-- START OF Page extract --

In some example embodiments, the aggregation constraint system includes receiving a constraint to a database table from the data steward (e.g., provider). The constraint specifies which principals (e.g., consumers, analysts, roles, etc.) are subject to the constraint, where a principal refers to an entity or user that can be granted permissions or access rights to system resources. For example, a principal can represent a user, group of users, application, or the like relating to a security framework with a central role in authorization, authentication, accountability processes, and the like (e.g., group principal, service principal, user principal, etc.). The constraint also specifies, for each principal who is subject to the constraint, the minimum number of rows that must be aggregated in any valid query. If a query does not meet this minimum, data is suppressed or the query is rejected, indicating an invalid query. Aggregation constraints work with data sharing and collaboration, provided that the sharing occurs on a common, trusted platform. In some example embodiments, the constraint is enforced by a common trusted data platform, (e.g., the cloud data platform). In additional example embodiments, the constraint could be enforced without the need to trust a common platform by using either (a) homomorphic encryption or (b) confidential computing.
In some example embodiments, the aggregation system 250 allows multiple sensitive datasets, potentially owned by different stakeholders, to be combined (e.g., joined or deduplicated using identifying attributes such as email address or social security number). The system enables analysts, consumers, and the like to formulate their own queries against these datasets, without coordinating or obtaining permission from the data owner (e.g., steward, provider, etc.). The system can provide a degree of privacy protection, since analysts are restricted to query only aggregate results, not individual rows in the dataset. The data steward/owner/provider can specify that certain roles or consumers have unrestricted access to the data, while other roles/consumers can only run aggregate queries. Furthermore, the provider can specify that for roles/consumers in the latter category, different consumers may be required to aggregate to a different minimum group size. For example, a highly trusted consumer may be seeing only aggregate groups of 50+ rows. A less trusted consumer may be required to aggregate to 500+ rows. Such example embodiments can express aggregation constraints as a policy, which can be a Structured Query Language (SQL) expression that is evaluated in the context of a particular query and returns a specification for the aggregation constraint applicable to that query.
In some example embodiments, the aggregation system 250 performs operations on the underlying table within the database built into the cloud data platform. The cloud data platform, or a trusted database processing system, can perform the aggregation policies according to different example embodiments as described throughout.
Enforcing aggregation constraints on queries received at the cloud data platform 102 allows for data to be shared and used by entities to perform various operations without the need to anonymize the data. As explained throughout, in some example embodiments, the aggregation system 250 can be integrated into a database clean room, as depicted and described above with reference to
As an example, and in accordance with some example embodiments, the aggregation system 250 can implement aggregation constraints in a clean room to perform database end-user intersection operations (e.g., companies A and Z would like to know which database end-users they have in common, without disclosing PII of the user's customers). For instance, a company can implement the aggregation system 250 to provide enrichment analytics. In additional example embodiments, the aggregation system 250 can be implemented in a clean room to perform enrichment operations.

-- END OF Page extract --

Problems to work on ::
1. In the passage on aggregation constraints, which kinds of principal are named in the parentheses at the end of the sentence that begins "For example, a principal can represent"? List them all.
2. Repeat the passage on aggregation constraints from "In some example embodiments, the aggregation system 250 performs" up to and including "as described throughout.", swapping "underlying table" for "source table".
The entries that come after this line are separate material and have nothing to do with the passage on aggregation constraints.

-- START OF Dataset excerpts --

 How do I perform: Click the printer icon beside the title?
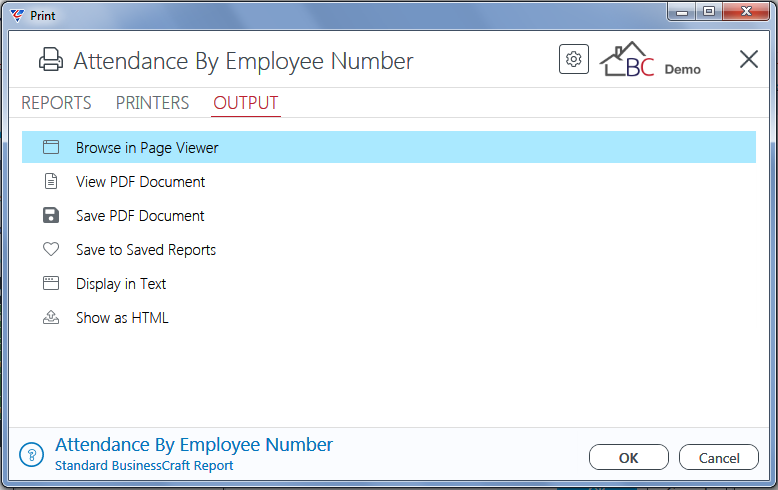tap(51, 60)
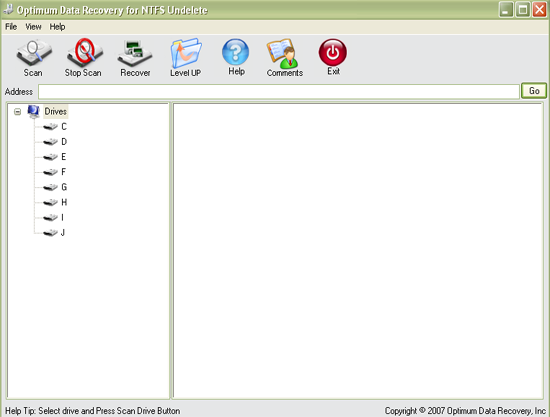Go up with Level UP folder icon
Image resolution: width=550 pixels, height=417 pixels.
[x=186, y=53]
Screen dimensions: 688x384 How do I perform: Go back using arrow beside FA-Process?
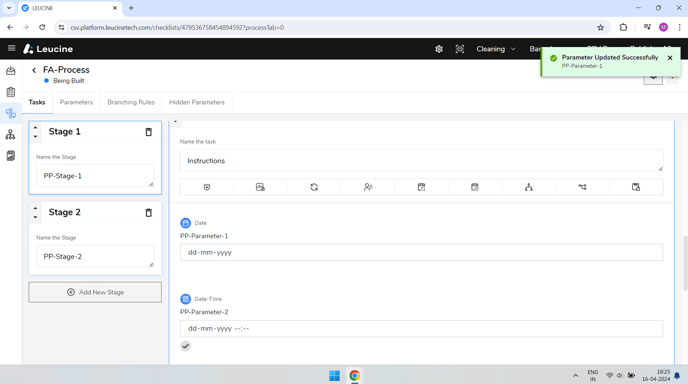[34, 70]
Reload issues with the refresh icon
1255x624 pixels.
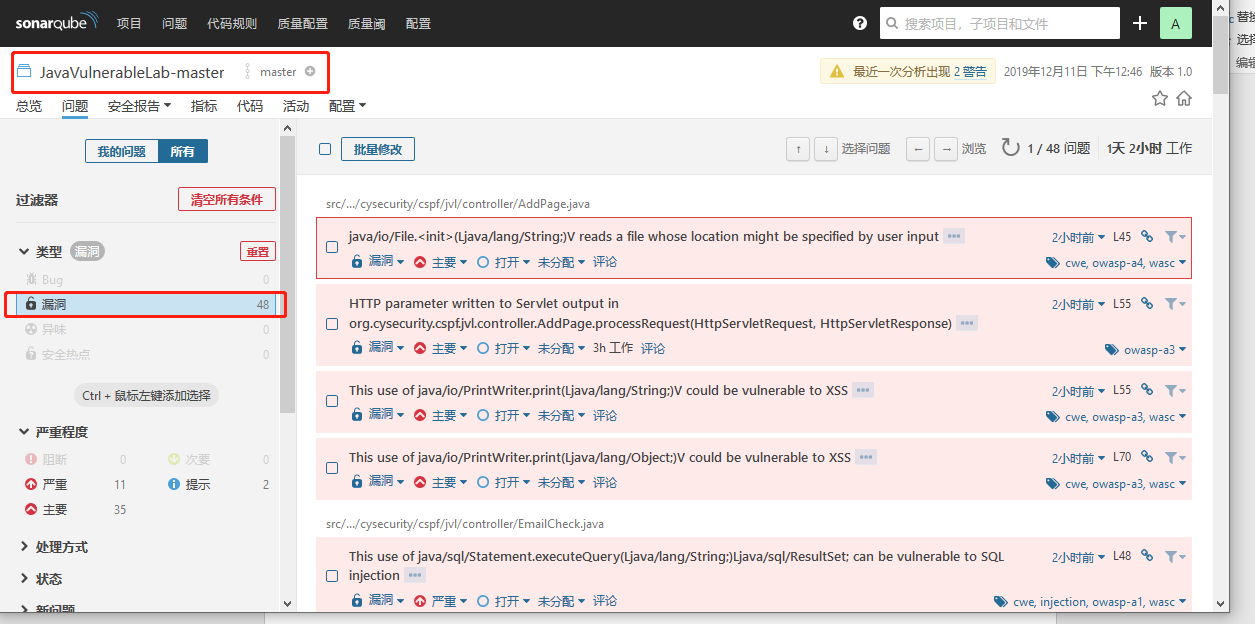[x=1008, y=146]
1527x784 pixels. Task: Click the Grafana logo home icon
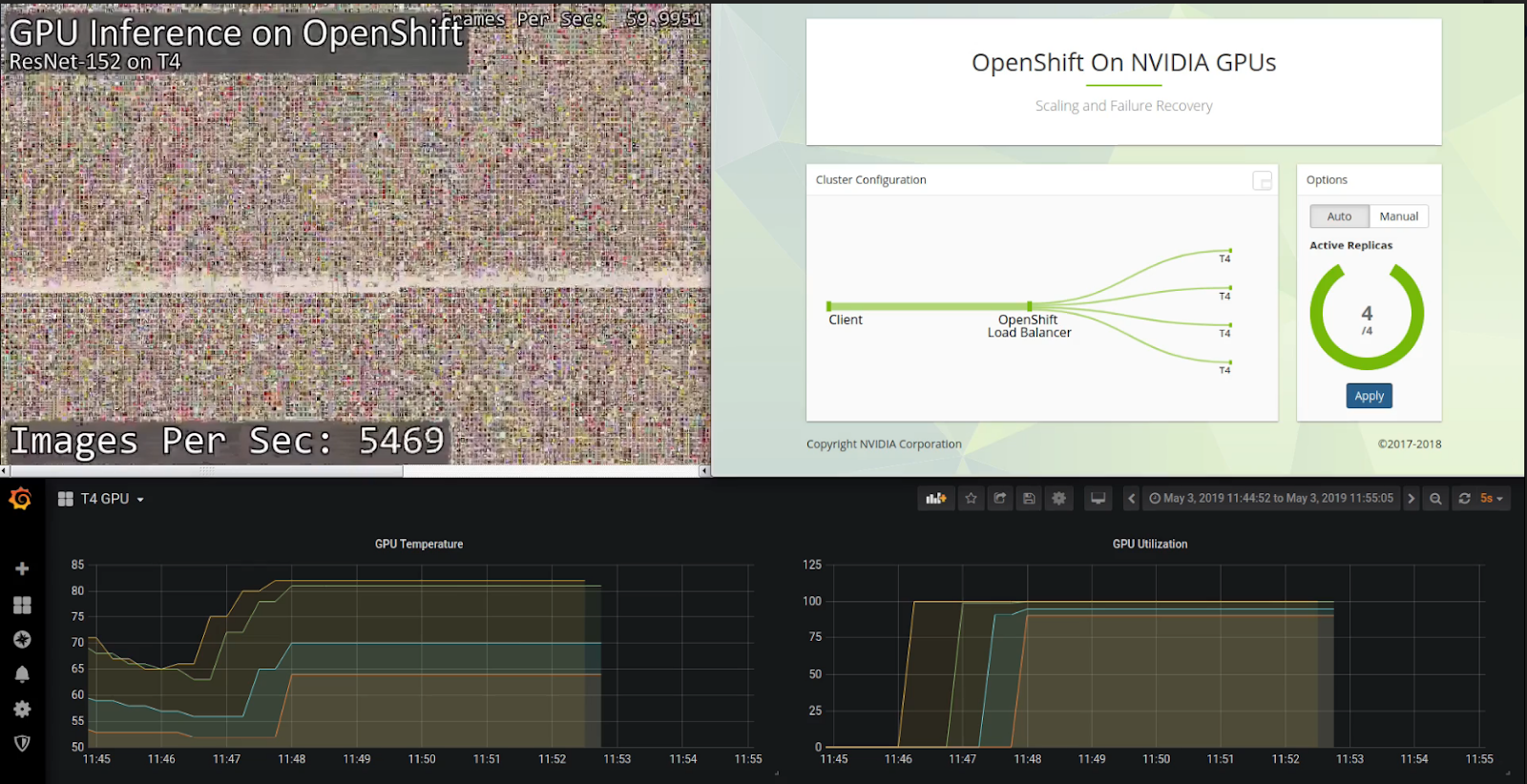pyautogui.click(x=20, y=499)
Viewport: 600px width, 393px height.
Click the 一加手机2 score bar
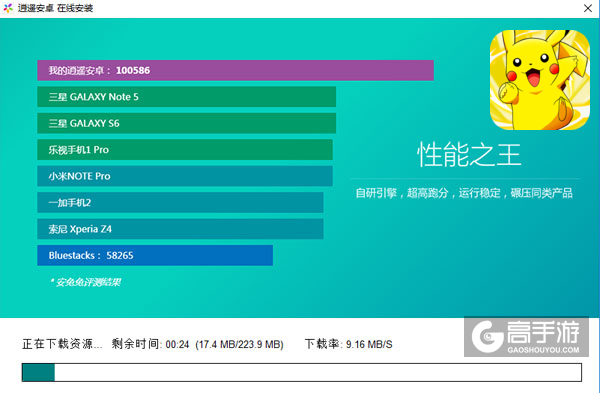pos(180,202)
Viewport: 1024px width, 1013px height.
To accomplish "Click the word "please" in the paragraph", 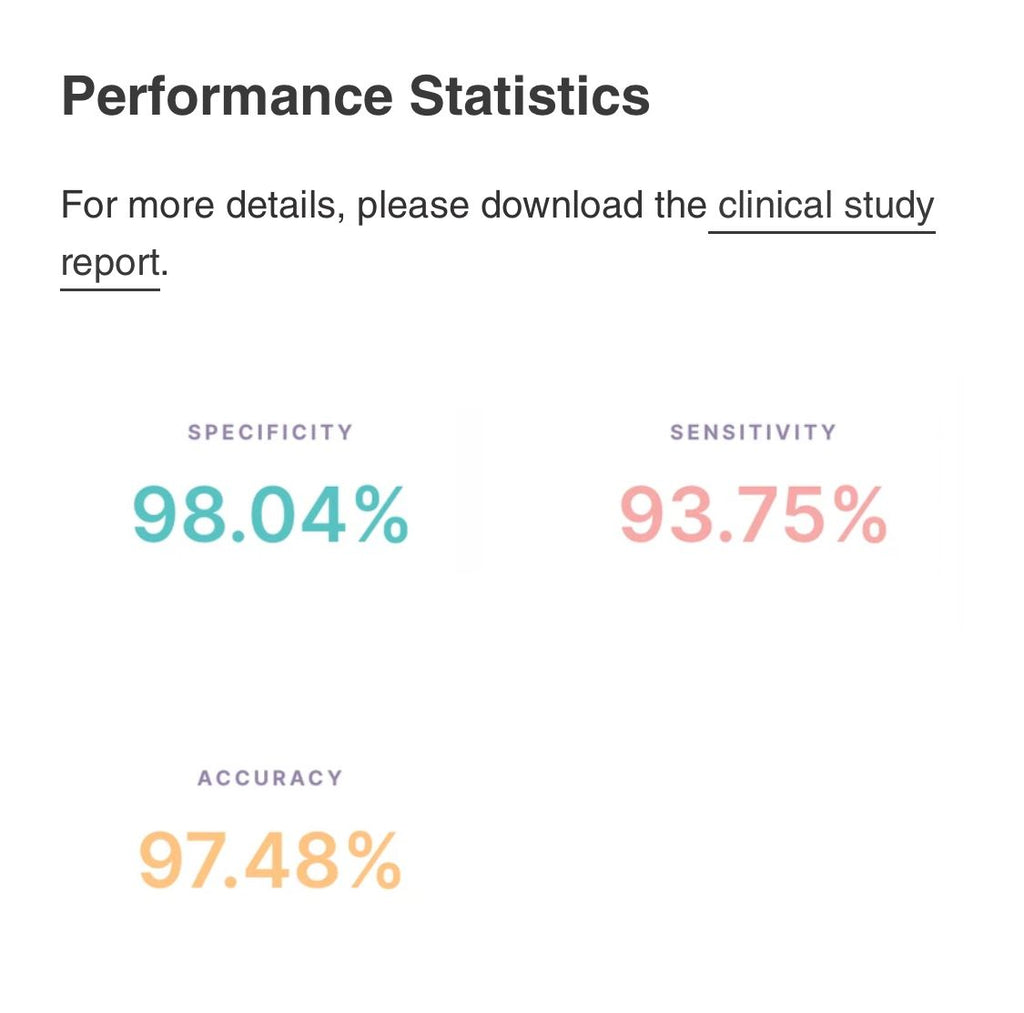I will click(x=413, y=207).
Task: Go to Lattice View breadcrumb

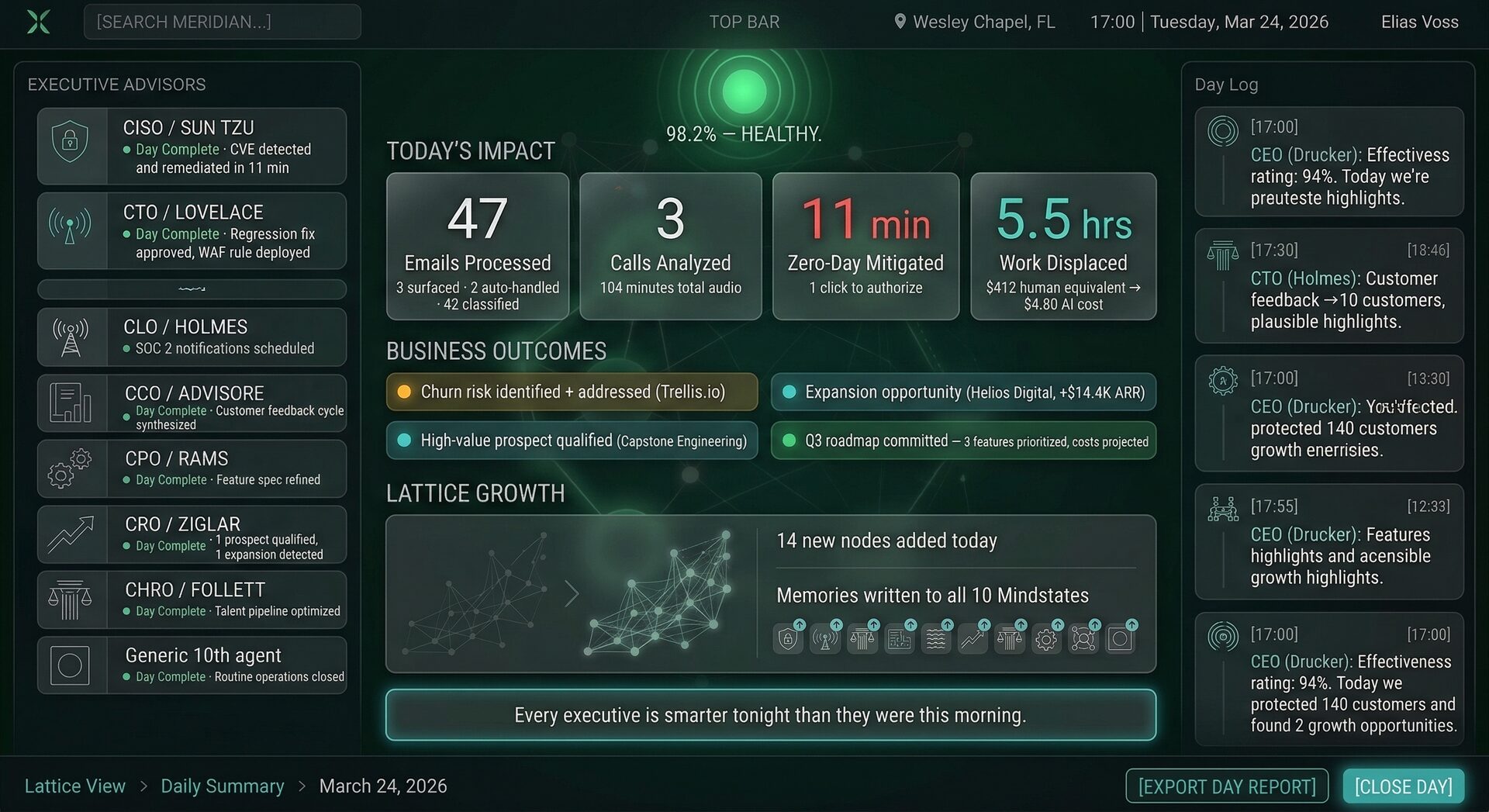Action: click(x=74, y=786)
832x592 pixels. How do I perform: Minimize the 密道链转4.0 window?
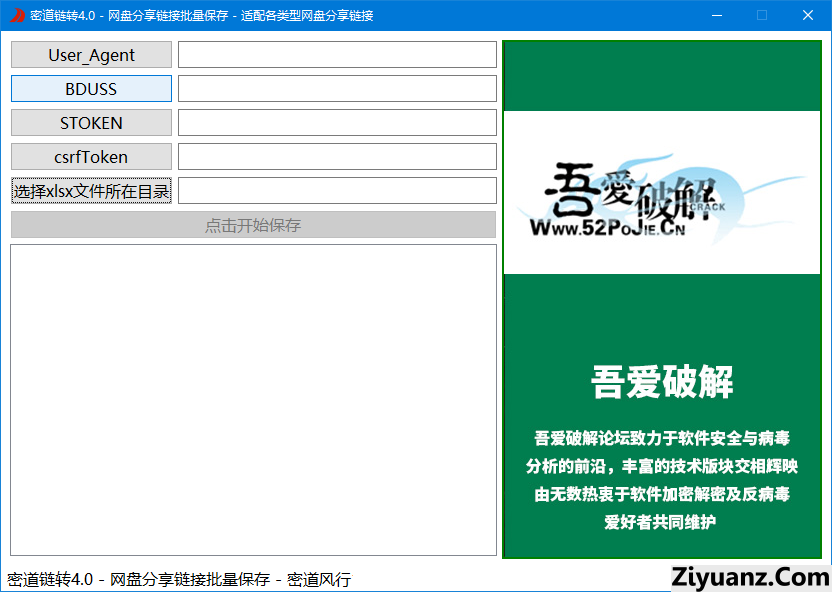tap(716, 15)
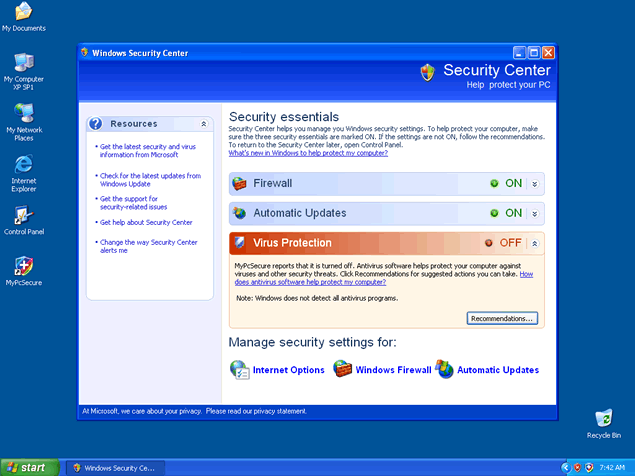
Task: Click the Windows Firewall brick icon
Action: click(342, 369)
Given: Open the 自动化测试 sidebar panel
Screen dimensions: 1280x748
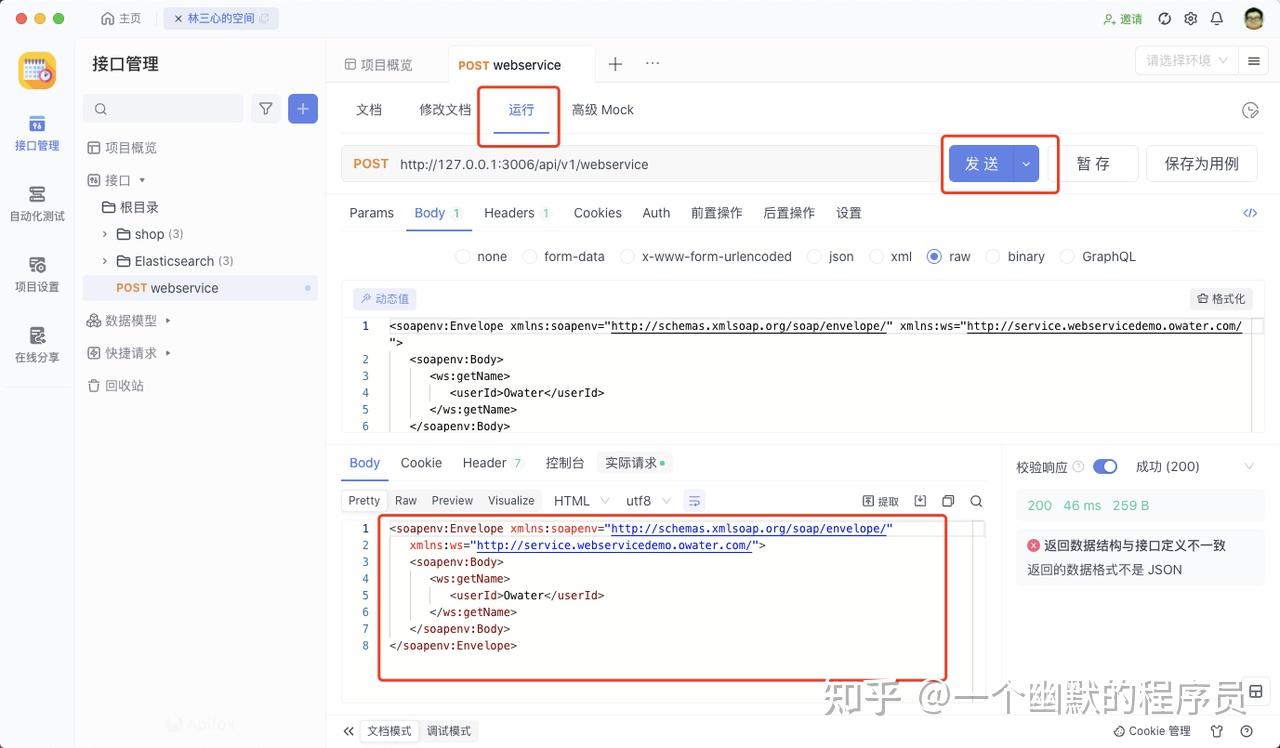Looking at the screenshot, I should point(36,205).
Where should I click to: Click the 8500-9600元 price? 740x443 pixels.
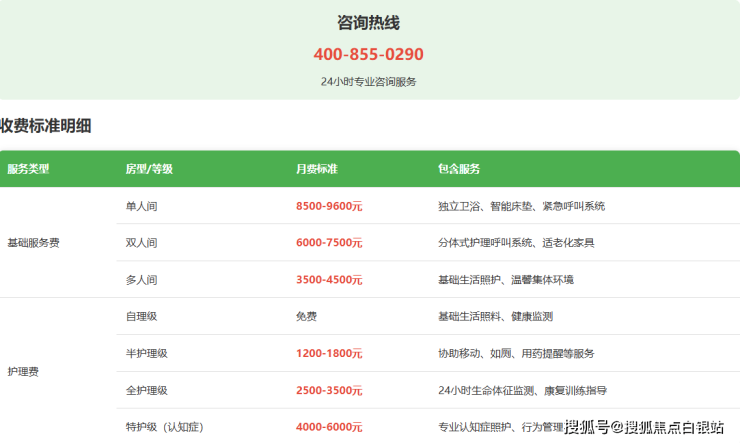pyautogui.click(x=329, y=206)
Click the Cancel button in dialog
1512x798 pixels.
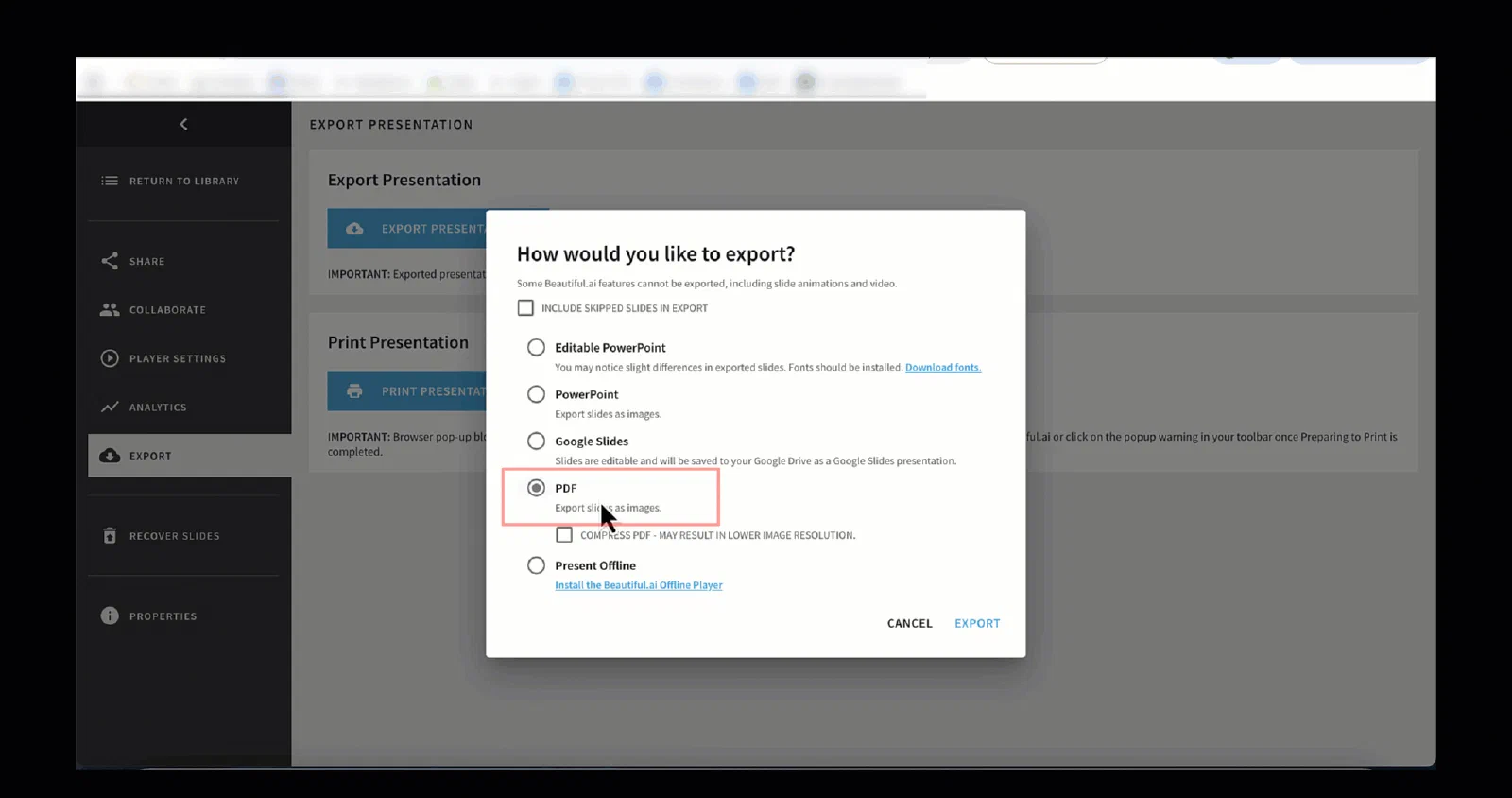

-- END OF Dataset excerpts --

Solved tasks ::
1. group principal, service principal, user principal

2.
In some example embodiments, the aggregation system 250 performs operations on the source table within the database built into the cloud data platform. The cloud data platform, or a trusted database processing system, can perform the aggregation policies according to different example embodiments as described throughout.